Спустя несколько часов, в месте, где тропа как бы расширялась, образовывая небольшой заснеженный пятачок, капитан, наконец, скомандовал сделать привал.

— Остановимся здесь, — сказал он, внимательно изучив свою карту, испещренную мелкими рукописными значками и пометками, — дальше я иду один. Выставите часовых и будьте начеку. Я вернусь примерно через два часа. Сержант Темников, остаетесь за старшего.

— На кой черт нужны часовые? — тихо проворчал кто-то из солдат. — Кому мы сдались в этих скалах? Разве что дурням, вроде нашего капитана. Вздремнуть бы лучше чуток, да холодно больно…

— Отставить разговоры, — прервал говорившего Темников, — выполняйте. Иванов, Савельев — на дорогу, Бектуров — смотри ущелье. Шаров — вот туда, — сержант указал на крупный валун, возвышающийся над ними, — наверх. Остальные — отдыхать.

Капитан вернулся, когда уже начинало темнеть. Как и обещал — ровно через два часа. Грязный, усталый, с длинной глубокой царапиной на щеке. Бушлат его в нескольких местах был сильно разодран — видно было, что пробираться туда, куда он стремился, было непросто. Карабин капитана болтался на ремне за спиной, а в руках он держал небольшой свинцовый ящичек.

Темников встал, чтобы поприветствовать командира, и хотел было спросить, что же такое капитан принес с собой, когда вечернюю тишину прорезал грохот пулеметной очереди.

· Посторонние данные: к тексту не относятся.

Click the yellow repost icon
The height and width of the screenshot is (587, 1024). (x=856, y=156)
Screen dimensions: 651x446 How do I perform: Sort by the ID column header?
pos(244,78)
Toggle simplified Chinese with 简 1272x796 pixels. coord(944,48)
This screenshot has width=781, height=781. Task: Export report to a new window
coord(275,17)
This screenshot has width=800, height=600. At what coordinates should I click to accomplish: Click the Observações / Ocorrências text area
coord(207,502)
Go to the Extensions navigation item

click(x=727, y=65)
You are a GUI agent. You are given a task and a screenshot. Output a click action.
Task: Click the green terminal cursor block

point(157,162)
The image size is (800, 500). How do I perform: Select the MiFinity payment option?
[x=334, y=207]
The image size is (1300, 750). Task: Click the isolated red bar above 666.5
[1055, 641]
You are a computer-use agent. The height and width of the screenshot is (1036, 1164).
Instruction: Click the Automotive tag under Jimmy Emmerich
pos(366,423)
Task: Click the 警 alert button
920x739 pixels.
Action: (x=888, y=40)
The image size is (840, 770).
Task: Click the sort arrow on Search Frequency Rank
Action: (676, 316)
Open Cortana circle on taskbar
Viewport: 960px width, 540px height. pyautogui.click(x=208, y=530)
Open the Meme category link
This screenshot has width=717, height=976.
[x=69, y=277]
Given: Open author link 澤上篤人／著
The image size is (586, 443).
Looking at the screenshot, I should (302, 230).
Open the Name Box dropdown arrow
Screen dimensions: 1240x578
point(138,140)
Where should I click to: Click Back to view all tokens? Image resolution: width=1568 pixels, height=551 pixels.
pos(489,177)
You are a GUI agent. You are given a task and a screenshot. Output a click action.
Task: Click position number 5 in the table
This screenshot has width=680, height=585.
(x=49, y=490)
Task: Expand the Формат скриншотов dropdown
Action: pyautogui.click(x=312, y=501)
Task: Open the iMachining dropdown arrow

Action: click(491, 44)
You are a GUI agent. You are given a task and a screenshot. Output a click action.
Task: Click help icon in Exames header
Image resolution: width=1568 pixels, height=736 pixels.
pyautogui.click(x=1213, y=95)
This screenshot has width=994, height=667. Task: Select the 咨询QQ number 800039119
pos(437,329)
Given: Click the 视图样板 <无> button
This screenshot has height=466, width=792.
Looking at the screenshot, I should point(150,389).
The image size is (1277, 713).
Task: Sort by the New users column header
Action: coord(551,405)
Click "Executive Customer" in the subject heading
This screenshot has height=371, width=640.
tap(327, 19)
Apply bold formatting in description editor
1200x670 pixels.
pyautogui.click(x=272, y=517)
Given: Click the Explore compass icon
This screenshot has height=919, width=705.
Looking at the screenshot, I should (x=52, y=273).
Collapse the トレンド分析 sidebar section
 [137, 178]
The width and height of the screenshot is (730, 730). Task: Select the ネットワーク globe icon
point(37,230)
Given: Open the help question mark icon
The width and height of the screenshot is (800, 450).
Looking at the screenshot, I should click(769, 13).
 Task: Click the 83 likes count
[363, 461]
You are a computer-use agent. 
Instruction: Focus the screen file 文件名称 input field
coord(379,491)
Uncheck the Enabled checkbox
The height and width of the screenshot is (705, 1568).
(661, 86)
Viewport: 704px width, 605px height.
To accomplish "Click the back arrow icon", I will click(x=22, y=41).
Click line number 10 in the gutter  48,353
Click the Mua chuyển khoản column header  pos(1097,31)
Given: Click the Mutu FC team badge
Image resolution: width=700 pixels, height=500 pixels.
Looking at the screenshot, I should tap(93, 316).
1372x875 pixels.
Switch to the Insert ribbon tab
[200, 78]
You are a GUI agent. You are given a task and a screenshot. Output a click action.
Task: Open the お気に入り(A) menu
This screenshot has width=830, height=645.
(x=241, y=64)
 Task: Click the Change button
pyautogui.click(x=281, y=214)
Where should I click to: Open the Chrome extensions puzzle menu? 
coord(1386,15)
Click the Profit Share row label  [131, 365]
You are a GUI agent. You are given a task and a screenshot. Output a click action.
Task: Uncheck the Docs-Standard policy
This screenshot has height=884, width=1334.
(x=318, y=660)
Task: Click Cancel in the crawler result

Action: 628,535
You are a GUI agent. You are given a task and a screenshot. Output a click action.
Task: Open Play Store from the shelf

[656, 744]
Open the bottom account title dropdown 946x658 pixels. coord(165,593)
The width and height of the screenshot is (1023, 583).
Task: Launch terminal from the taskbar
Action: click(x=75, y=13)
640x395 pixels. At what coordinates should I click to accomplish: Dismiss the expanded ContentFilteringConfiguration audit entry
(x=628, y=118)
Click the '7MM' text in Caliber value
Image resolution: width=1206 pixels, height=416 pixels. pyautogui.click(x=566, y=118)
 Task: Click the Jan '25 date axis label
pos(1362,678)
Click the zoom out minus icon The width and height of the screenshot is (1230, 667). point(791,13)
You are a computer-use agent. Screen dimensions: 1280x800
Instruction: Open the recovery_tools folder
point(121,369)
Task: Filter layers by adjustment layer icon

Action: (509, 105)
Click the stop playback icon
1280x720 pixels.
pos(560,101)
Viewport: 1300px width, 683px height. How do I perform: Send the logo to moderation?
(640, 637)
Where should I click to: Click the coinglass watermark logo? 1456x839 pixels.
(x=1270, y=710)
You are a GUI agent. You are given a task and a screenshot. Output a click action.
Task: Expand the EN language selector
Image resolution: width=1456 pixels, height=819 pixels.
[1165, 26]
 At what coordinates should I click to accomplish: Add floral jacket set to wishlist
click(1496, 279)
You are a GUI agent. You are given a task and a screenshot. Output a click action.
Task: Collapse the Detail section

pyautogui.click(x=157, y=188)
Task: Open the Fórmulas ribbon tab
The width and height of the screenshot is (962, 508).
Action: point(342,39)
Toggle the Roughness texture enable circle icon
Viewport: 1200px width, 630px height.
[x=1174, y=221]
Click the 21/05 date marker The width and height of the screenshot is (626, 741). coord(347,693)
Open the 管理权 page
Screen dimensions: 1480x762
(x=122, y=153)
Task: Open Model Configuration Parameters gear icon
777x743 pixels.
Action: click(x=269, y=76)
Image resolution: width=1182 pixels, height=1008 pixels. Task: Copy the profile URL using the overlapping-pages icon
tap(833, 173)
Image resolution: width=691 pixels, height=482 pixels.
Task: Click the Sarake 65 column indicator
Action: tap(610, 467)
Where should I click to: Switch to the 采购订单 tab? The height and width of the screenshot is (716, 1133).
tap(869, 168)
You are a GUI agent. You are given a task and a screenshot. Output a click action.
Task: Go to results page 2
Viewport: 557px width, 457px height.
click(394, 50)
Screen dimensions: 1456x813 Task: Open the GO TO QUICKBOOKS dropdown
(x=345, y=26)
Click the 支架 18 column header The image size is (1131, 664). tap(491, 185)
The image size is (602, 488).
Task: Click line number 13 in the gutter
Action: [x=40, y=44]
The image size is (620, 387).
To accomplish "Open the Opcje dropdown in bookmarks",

Быстрее всех среагировал Пылаев — резким прыжком он сбил сержанта с ног, а сам откатился и рванул из-за спины оружие. Пули подняли небольшие фонтанчики снега вокруг них, но сами они остались невредимы. Часовым, которые стояли со стороны тропы, повезло меньше — пулеметчик скосил их одной очередью. Еще нескольких солдат, которые не успели укрыться за валунами, или хотя бы залечь, достали стрелки, которые начали стрелять из расселин над тропой и с другой стороны ущелья. Темников бил из ППД в темноту короткими очередями, наудачу, пока не расстрелял весь диск. Доставая из подсумка следующий, он попытался хотя бы примерно подсчитать, сколько было нападавших. Выходило много.

— Не пускайте их к проходу! — кричал капитан, перекрывая шум боя. — Ни в коем случае не дайте им пройти, скоро придет подкрепление! Темников, хватай ящик и за мной. Бегом!

Сержант поднялся на ноги, и, схватив груз, устремился за капитаном. Рывок в несколько десятков метров — и они скрылись от противника за поворотом, там, где тропа становилось совсем узкой, не шире полуметра. А дальше — ущелье и острые скалы. Привалившись спиной к камням, Пылаев перезаряжал карабин.